If barriers have not yet been deployed by Warning stage, prioritise the opening most likely to admit water first — typically the door closest to where surface water accumulates on your block — rather than attempting to cover every entry at once.

What flood barriers and sandbags do you need?

The right product depends on the opening type, expected water depth, and whether the property is attended during a flood event. The following breakdown covers the most common scenarios.

For homes

Front and rear doors: Oxford barriers are the most practical general-purpose residential solution. Each 2-pack adjusts from 150 mm to 1,300 mm wide and protects against depths up to 900 mm. At 5.3 kg, the set stores flat in a cupboard and can be deployed without tools by one person in a few minutes.

Garage roller doors: Link two or three Oxford barrier 2-packs end-to-end for full-width coverage of a single or double garage bay. Add water-activated sandbags along the base to seal the gap between the roller door seal and the concrete floor — the irregular contact point that rigid barriers alone cannot fully bridge.
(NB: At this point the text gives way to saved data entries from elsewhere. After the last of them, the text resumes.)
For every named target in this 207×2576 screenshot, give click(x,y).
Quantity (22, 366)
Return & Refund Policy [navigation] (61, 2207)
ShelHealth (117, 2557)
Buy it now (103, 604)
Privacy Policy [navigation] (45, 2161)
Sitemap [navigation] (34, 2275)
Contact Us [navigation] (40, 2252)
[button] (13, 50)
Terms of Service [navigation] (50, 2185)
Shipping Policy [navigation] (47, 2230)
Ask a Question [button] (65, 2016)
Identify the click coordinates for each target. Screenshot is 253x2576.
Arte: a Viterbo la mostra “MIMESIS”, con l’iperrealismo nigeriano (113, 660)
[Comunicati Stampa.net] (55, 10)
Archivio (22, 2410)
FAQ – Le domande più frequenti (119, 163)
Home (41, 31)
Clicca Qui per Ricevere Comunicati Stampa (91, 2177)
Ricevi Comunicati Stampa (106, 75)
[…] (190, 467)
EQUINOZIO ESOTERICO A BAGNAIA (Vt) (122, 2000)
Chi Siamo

Sliding glass doors and low-threshold entries: Oxford barriers or water-activated sandbags both provide effective protection for moderate depths. For entries that flood regularly each season, or where depths above 600 mm are expected, aluminium flood barriers offer a 25-plus year lifespan with a watertight rubber seal and one-person deployment in under 10 minutes.

For businesses

Shopfronts and retail entrances: Aluminium demountable barriers seal doorways up to 3,000 mm wide and 1,000 mm high with a watertight rubber seal. A standard set deploys in under 10 minutes and is reusable for decades. From $890 per set.

Warehouses and loading bays: ABS portable flood barriers suit wide roller doors and loading bay entries. The 8-panel modular format configures to any opening size and deploys manually without tools. Multiple packs can be linked for openings wider than a single bay.

Unattended sites — car parks, storerooms, and common areas: Automatic flood gate systems activate on rising water pressure alone — no power, sensors, or manual intervention required. These are the appropriate solution for basement car parks, shared-access storerooms, and any site that may flood without a person on site to deploy barriers. See the full guide to automatic flood gates for car parks and unattended sites for installation details.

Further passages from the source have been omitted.